[BRIEF]
Rewrite the records below, starting at the beginning of the records and ending at the line containing "I will coord(285,248).", with "Signature" replaced by "Comment" and everything else unchanged.

Pointing records for text and elements
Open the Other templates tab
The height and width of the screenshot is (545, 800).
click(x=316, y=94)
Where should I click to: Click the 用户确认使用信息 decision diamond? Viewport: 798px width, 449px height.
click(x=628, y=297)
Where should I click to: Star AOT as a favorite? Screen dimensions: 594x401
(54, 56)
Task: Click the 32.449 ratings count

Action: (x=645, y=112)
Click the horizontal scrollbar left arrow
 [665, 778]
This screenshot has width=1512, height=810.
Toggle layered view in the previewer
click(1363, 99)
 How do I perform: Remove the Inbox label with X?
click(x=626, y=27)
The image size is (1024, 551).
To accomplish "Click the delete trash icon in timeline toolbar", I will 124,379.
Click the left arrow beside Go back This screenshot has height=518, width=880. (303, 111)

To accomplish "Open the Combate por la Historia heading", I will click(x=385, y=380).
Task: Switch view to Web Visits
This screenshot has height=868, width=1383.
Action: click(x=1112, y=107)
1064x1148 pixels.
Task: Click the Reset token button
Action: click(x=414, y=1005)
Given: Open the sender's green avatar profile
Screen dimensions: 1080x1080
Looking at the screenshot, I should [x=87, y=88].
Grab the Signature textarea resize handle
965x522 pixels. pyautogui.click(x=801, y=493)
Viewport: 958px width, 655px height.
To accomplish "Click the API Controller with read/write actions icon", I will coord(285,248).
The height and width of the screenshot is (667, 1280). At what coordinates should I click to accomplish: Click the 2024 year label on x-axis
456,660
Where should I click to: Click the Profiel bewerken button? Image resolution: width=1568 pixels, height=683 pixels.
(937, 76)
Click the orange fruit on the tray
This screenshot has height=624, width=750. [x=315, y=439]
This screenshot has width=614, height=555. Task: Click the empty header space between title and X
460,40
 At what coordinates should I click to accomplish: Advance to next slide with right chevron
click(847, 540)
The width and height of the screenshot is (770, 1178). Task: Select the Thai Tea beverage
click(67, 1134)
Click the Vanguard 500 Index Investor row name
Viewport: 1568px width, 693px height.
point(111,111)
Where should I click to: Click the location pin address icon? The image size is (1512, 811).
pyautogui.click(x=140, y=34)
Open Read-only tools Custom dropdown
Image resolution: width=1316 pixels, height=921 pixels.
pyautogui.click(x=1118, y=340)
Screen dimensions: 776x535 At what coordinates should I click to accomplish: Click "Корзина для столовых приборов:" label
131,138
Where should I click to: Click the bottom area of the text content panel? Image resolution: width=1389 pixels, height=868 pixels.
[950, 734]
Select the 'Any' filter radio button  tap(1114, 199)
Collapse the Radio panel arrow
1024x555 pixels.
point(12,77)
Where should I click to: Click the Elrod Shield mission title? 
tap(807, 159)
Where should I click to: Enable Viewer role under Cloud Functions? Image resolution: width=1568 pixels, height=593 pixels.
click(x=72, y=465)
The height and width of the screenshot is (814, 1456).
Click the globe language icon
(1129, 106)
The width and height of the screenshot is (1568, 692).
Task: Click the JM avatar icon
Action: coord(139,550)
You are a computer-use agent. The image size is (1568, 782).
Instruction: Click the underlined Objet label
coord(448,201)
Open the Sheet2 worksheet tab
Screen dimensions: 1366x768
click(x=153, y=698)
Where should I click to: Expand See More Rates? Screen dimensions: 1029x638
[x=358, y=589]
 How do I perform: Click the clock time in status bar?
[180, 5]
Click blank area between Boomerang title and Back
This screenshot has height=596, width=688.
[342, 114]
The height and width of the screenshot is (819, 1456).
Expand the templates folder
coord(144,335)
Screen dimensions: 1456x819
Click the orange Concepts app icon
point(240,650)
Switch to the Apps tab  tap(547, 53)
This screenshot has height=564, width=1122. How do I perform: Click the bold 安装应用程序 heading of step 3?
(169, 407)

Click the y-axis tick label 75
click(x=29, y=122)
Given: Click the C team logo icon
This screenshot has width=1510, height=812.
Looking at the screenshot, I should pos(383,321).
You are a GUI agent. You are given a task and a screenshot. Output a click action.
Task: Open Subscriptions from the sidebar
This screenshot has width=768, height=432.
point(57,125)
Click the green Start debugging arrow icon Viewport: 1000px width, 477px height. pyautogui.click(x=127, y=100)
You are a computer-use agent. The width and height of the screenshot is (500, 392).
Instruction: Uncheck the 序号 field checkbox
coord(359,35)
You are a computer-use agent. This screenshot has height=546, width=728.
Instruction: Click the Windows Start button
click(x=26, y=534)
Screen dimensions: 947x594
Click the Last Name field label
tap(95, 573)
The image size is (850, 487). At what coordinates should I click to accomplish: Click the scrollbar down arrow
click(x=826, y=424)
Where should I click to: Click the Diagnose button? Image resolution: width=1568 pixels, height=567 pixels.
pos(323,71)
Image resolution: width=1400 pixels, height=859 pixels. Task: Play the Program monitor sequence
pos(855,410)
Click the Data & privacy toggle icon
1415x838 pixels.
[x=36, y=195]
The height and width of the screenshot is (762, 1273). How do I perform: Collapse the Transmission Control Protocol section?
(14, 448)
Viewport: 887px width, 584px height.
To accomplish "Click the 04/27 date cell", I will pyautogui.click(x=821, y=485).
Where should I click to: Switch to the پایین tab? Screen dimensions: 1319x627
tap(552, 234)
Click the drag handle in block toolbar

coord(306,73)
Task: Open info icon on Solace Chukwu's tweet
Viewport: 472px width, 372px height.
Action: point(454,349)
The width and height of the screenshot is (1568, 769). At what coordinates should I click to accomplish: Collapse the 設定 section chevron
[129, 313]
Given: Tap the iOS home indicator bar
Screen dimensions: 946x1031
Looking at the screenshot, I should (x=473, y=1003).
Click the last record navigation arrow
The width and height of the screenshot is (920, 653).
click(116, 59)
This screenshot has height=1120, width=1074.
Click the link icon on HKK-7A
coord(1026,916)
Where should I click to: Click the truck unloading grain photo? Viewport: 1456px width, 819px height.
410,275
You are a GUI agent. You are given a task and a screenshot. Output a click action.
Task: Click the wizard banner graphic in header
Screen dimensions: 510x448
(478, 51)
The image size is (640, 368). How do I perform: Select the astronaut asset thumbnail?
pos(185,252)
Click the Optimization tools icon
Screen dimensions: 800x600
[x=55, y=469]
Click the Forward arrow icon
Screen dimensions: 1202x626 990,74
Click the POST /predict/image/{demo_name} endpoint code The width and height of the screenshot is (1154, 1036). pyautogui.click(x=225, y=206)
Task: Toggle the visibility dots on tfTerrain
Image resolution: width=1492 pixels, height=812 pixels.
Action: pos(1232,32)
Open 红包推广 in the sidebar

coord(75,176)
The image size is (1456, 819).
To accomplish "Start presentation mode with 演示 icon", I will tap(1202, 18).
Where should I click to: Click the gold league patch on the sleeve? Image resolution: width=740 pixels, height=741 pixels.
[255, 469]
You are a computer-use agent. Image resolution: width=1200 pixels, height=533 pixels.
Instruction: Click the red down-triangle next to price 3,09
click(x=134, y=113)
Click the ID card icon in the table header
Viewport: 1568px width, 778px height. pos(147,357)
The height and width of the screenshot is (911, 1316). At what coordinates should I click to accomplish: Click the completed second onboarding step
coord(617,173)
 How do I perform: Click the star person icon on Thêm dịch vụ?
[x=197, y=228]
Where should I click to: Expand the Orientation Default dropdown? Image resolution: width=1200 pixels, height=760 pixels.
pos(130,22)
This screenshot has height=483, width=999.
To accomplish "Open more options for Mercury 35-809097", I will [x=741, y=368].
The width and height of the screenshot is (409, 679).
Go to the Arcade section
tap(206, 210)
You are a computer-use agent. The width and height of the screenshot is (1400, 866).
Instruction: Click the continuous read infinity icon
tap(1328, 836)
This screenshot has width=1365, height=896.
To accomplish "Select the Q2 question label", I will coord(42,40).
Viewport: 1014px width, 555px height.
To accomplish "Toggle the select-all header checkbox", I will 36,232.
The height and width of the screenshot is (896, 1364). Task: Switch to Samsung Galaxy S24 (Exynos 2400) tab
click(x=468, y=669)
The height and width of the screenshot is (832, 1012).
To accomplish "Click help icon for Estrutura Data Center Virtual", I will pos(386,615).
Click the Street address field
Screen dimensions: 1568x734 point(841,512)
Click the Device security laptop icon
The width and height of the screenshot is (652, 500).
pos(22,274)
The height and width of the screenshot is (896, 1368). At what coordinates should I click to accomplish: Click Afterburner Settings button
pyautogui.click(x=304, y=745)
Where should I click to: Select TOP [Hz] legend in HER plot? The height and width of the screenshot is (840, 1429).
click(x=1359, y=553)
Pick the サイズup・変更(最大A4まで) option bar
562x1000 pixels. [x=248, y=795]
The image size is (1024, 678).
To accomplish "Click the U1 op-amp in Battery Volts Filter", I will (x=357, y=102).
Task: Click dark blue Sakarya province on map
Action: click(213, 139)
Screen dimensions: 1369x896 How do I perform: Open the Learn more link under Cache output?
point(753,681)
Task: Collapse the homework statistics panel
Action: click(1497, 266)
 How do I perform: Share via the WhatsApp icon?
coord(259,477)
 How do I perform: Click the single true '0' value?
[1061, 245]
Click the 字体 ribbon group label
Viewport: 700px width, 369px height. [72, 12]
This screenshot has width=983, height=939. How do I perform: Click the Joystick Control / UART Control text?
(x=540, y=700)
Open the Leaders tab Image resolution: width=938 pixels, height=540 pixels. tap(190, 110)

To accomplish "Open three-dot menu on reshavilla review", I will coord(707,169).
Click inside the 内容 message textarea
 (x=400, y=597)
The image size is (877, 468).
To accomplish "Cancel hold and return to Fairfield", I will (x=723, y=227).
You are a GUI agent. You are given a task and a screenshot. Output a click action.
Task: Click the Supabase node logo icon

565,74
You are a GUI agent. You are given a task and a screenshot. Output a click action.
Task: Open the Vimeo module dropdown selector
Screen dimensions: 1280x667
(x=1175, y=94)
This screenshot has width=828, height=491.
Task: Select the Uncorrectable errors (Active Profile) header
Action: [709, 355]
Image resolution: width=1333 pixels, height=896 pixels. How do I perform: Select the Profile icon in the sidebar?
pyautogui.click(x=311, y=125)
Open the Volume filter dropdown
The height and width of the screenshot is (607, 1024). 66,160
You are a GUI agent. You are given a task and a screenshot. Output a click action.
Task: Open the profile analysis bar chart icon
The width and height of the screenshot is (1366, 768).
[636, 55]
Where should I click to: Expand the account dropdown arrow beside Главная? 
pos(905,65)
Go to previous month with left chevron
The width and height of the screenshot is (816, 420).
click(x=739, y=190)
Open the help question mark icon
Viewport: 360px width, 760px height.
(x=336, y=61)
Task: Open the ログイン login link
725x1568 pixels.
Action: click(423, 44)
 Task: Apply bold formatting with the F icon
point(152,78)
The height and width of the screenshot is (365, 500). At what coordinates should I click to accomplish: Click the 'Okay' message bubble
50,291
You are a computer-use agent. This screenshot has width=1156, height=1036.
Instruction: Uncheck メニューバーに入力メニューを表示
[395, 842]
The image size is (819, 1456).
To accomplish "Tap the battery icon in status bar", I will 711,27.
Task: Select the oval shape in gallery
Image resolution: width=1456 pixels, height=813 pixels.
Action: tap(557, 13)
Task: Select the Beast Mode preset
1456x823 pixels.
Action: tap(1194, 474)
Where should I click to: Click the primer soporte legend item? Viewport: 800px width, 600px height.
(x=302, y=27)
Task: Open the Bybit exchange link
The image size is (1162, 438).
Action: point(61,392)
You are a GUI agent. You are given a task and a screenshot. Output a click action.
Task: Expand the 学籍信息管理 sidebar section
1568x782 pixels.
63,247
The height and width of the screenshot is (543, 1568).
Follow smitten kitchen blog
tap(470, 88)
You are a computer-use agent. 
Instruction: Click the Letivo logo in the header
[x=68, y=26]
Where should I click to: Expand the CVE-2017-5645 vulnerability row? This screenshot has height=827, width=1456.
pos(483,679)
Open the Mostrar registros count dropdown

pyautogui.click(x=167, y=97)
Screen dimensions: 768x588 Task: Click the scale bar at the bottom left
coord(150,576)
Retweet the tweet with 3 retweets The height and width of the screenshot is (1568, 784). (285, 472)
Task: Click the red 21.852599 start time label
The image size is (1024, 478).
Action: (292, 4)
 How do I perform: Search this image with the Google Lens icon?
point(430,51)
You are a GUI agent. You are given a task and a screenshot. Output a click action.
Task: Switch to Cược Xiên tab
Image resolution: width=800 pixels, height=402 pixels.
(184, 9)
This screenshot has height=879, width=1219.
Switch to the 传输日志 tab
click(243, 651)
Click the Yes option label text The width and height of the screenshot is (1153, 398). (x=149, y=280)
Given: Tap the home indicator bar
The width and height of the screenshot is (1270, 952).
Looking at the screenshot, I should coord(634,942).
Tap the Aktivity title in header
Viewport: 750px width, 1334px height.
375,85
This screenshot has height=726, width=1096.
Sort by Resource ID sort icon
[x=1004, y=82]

[WRITTEN SOLUTION]
Open the Other templates tab
The height and width of the screenshot is (545, 800).
click(x=316, y=94)
Where should I click to: Click the 用户确认使用信息 decision diamond? Viewport: 798px width, 449px height.
click(x=628, y=297)
Where should I click to: Star AOT as a favorite? Screen dimensions: 594x401
(54, 56)
Task: Click the 32.449 ratings count

Action: (x=645, y=112)
Click the horizontal scrollbar left arrow
 [665, 778]
This screenshot has width=1512, height=810.
Toggle layered view in the previewer
click(1363, 99)
 How do I perform: Remove the Inbox label with X?
click(x=626, y=27)
The image size is (1024, 551).
To accomplish "Click the delete trash icon in timeline toolbar", I will 124,379.
Click the left arrow beside Go back This screenshot has height=518, width=880. (303, 111)

To accomplish "Open the Combate por la Historia heading", I will click(x=385, y=380).
Task: Switch view to Web Visits
This screenshot has height=868, width=1383.
Action: click(x=1112, y=107)
1064x1148 pixels.
Task: Click the Reset token button
Action: click(x=414, y=1005)
Given: Open the sender's green avatar profile
Screen dimensions: 1080x1080
Looking at the screenshot, I should [x=87, y=88].
Grab the Comment textarea resize handle
965x522 pixels. pyautogui.click(x=801, y=493)
Viewport: 958px width, 655px height.
To accomplish "Click the API Controller with read/write actions icon", I will coord(285,248).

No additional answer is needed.